Smaïl Kanouté : « La danse est une question d’instant, d’énergie et de transmission »

Smail Kanoute Daira
Crédits : Philippe lissac

À l’occasion de la fête de la musique qui se tient ce soir, la Philharmonie de Paris a eu la riche idée d’inviter Smaïl Kanouté, dans le cadre d’une performance de danse autour de l’exposition Al Musiqa. Le thème ? Le mouvement des étoiles. Rencontre avec un artiste vraiment pas comme les autres. 

Peux-tu nous parler de ta performance à la Philharmonie de Paris dans le cadre de l’exposition Al Musiqa ?

La performance s’appelle « Daïra », « Cercle » en arabe. Elle sera inspirée de la danse soufie (une danse mystique pratiquée par des derviches tourneurs, ndlr), où je pars à la recherche de mes ancêtres par le biais de l’aspect cosmique, autour des étoiles.

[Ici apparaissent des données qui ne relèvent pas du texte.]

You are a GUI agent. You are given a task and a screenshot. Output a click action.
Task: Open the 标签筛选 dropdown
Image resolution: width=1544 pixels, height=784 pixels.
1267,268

D’où t’es venue cette inspiration ?

J’ai appris la danse derviche il y a deux ans maintenant, lorsque j’ai rencontré la communauté soufie à Paris. C’est une danse que les gens reproduisaient pour imiter le mouvement des planètes. Vu que je m’intéresse à la cosmogonie (la science de l’univers, ndlr), j’ai mélangé ces inspirations pour créer cette performance autour des danses soufie, africaine et contemporaine. On m’a proposé de faire cette performance pour Al Musiqa, qui parle de musique arabe. L’espace dans lequel je ferai cette danse sera orné de photos de Leila Alaoui (photographe franco-marocaine décédée dans un attentat à Ouagadougou, à qui on pense beaucoup et qui nous manque) et de Maimouna Guerresi (sculptrice italienne, ndlr). Ce qui m’intéresse, c’est de retrouver la transe en tournant, en tournant…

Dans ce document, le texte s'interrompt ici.